Copy out every line of the items below that contains the string "width". Case counts.

(Screenshot and document pointing data)

-=-=-=-=-

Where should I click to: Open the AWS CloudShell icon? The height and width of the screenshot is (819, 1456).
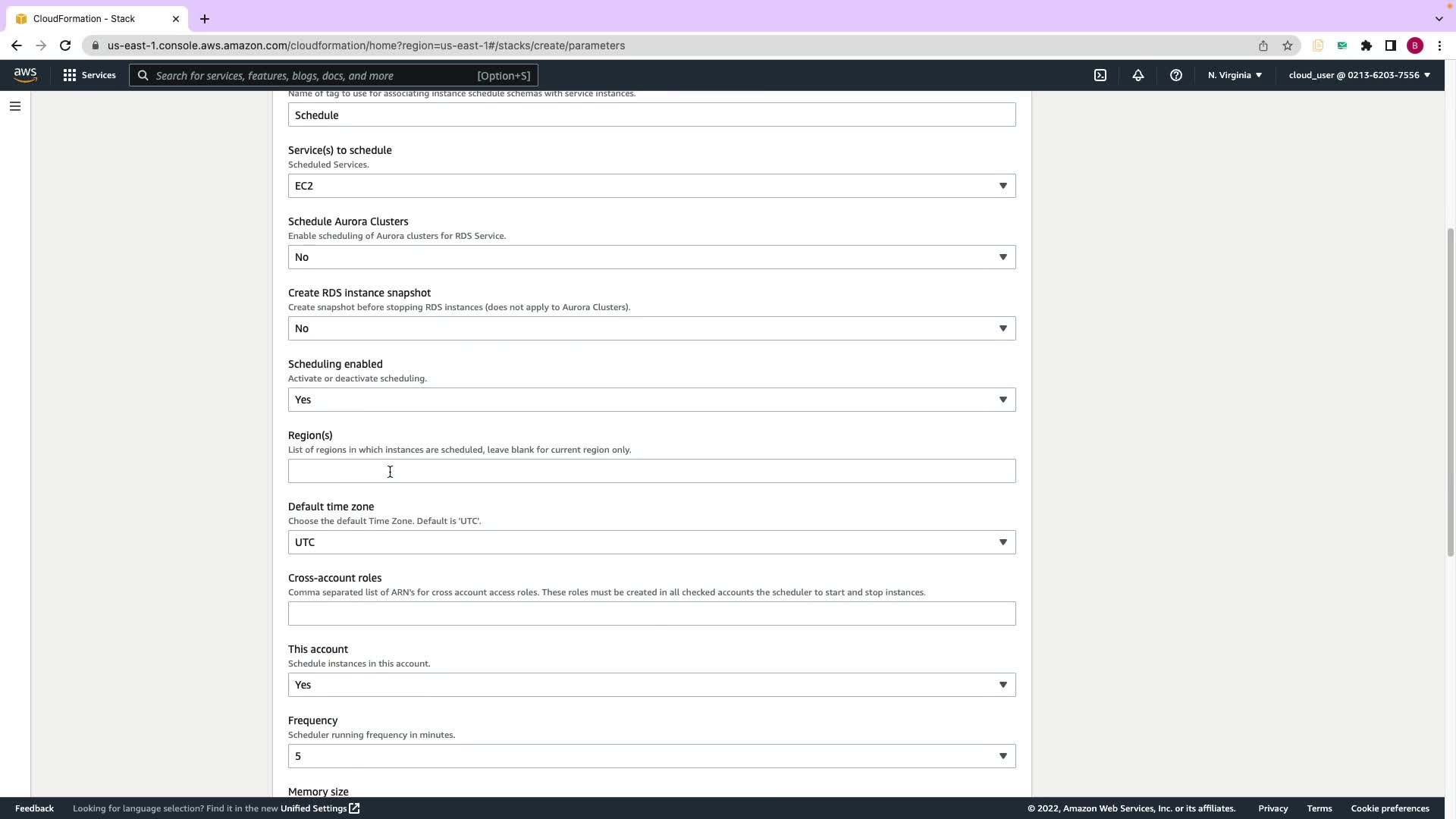(1100, 75)
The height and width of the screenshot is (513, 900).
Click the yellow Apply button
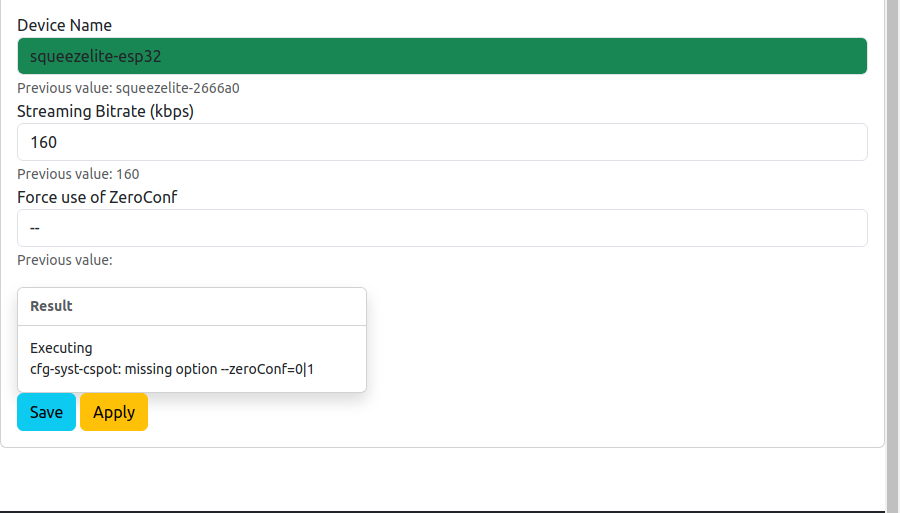pos(114,412)
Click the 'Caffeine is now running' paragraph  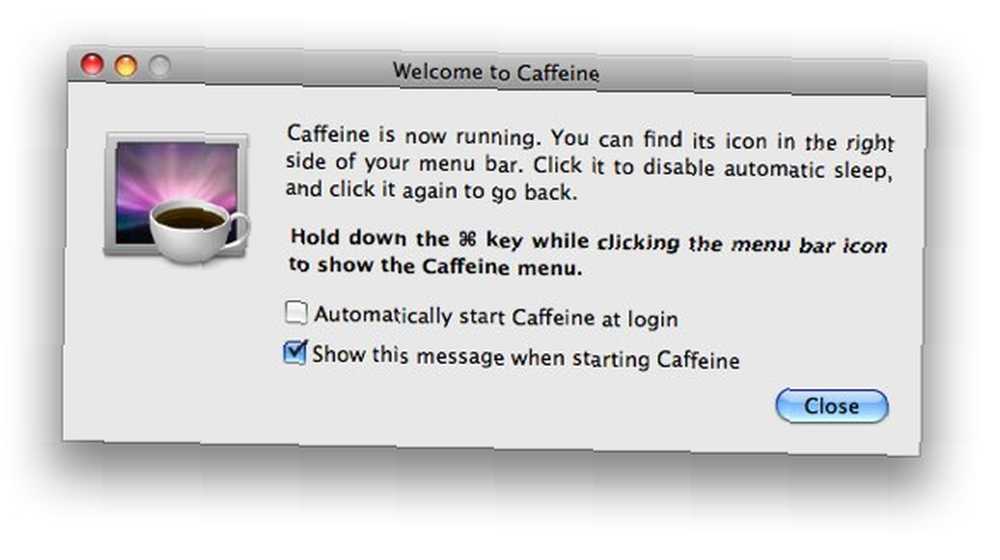[x=589, y=163]
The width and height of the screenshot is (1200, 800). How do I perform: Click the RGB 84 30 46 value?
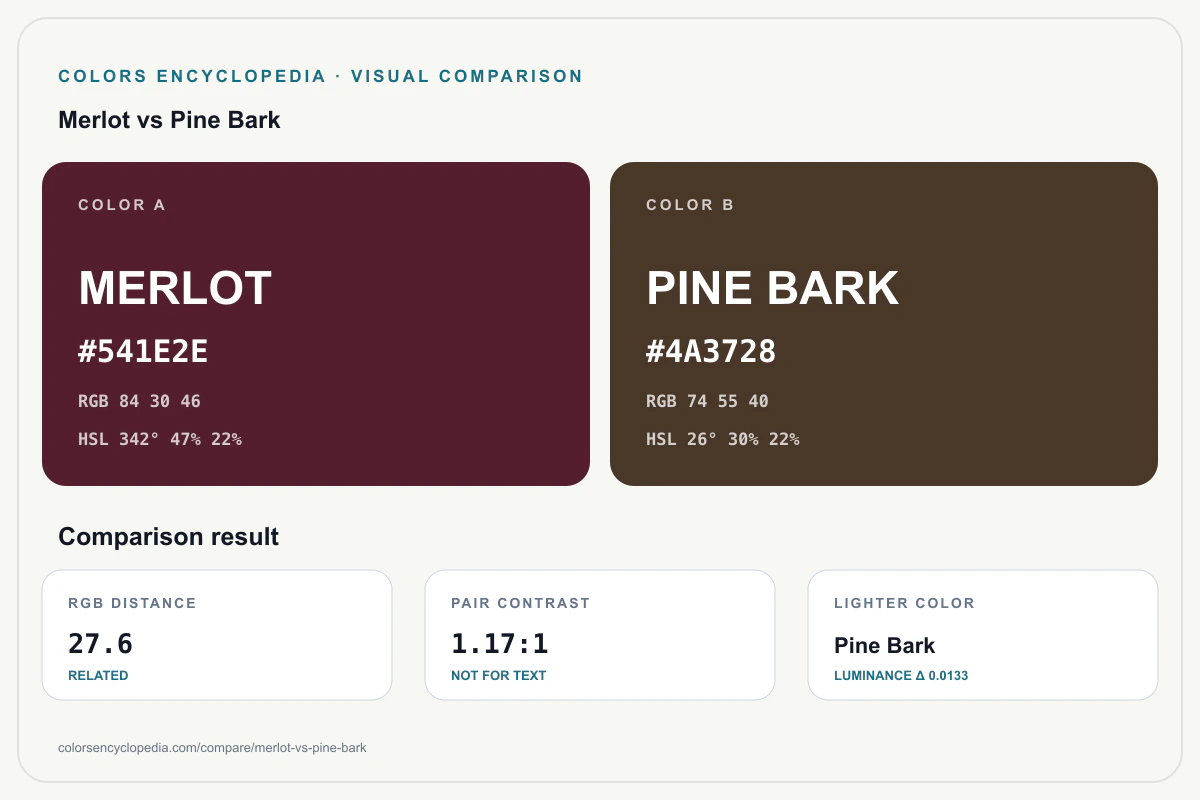tap(139, 401)
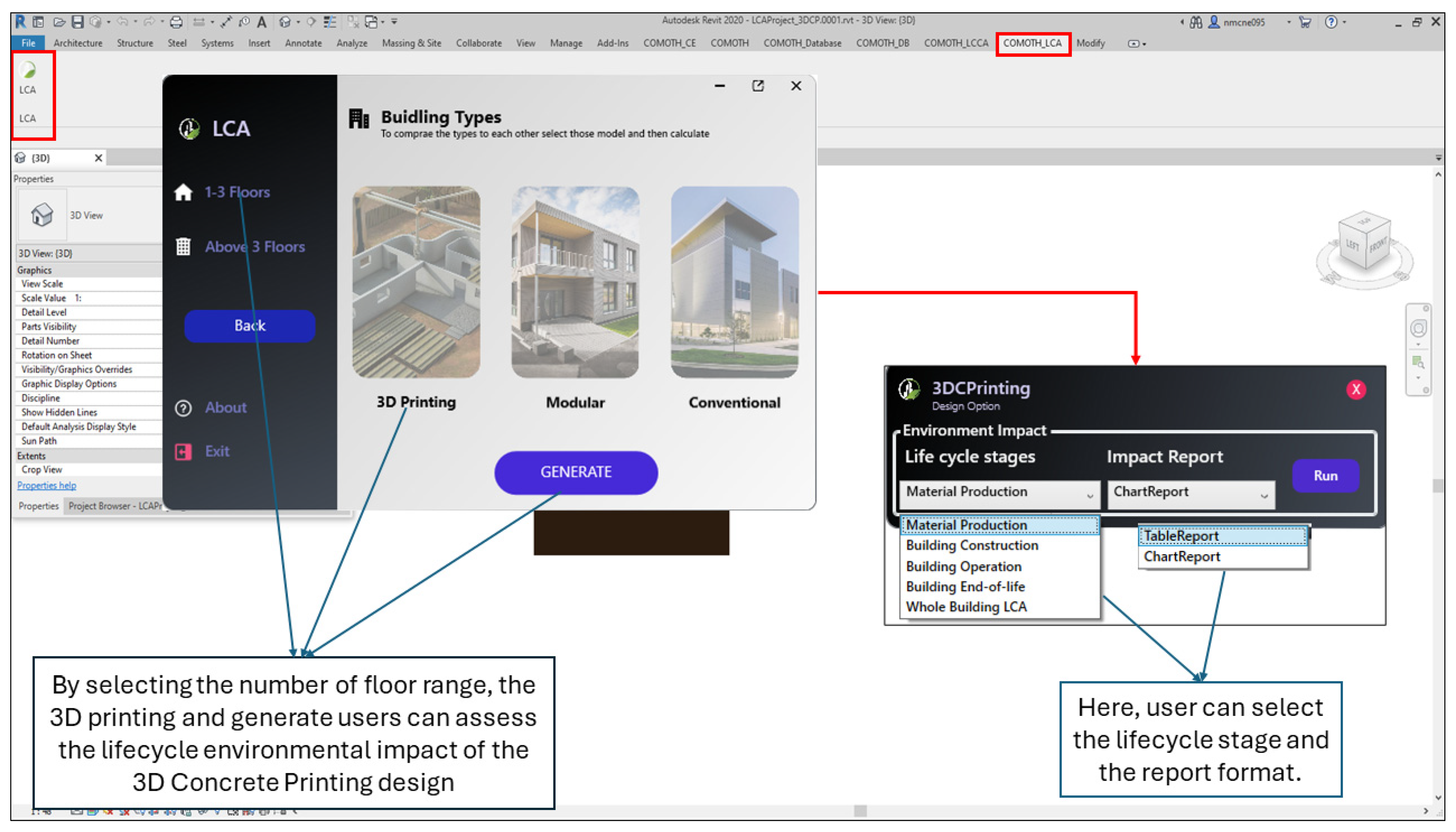Select Whole Building LCA from the list
This screenshot has height=832, width=1456.
click(966, 607)
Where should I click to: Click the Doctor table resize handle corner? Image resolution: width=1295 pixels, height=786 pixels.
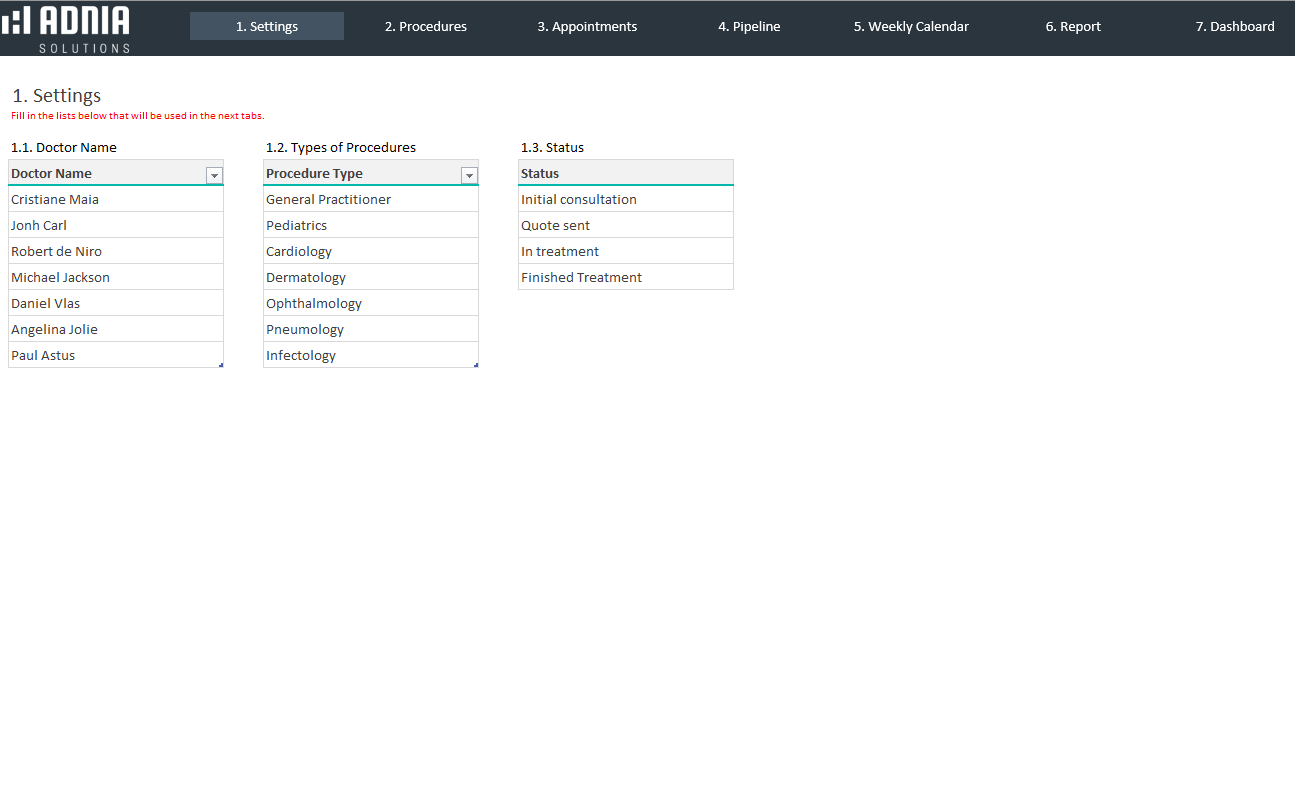click(221, 365)
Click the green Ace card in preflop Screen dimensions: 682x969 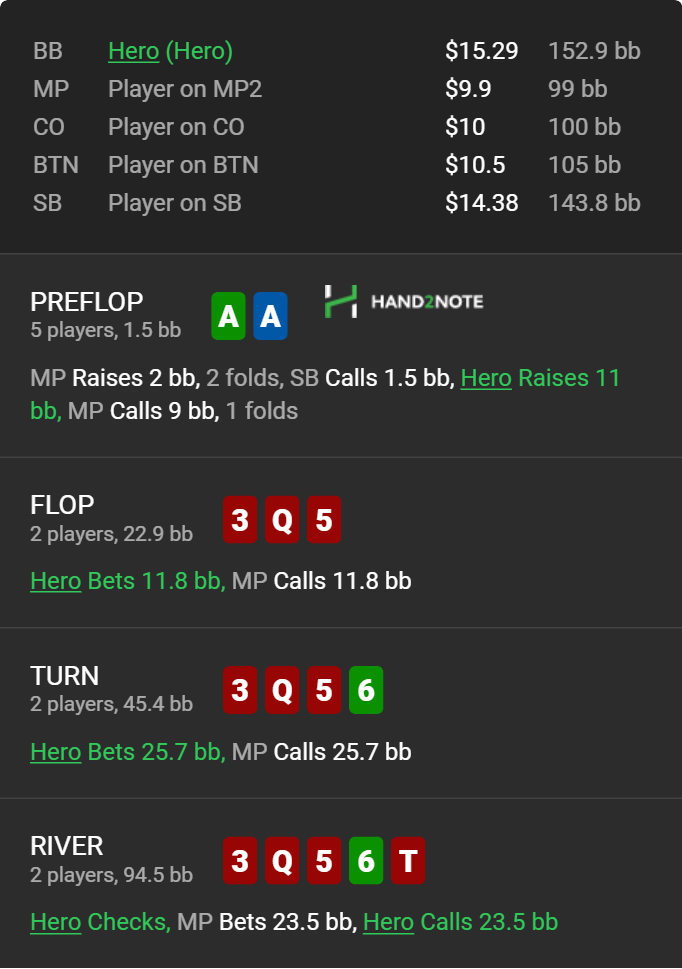click(229, 316)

-=-=-=-=-

- _Task result_
Where should I click to: Open the AWS CloudShell icon? The height and width of the screenshot is (819, 1456).
The height and width of the screenshot is (513, 900).
The width and height of the screenshot is (1200, 800). How do I perform: Click the RGB 84 30 46 value?
This screenshot has height=832, width=1456.
Where should I click to: Click the Doctor table resize handle corner? Image resolution: width=1295 pixels, height=786 pixels.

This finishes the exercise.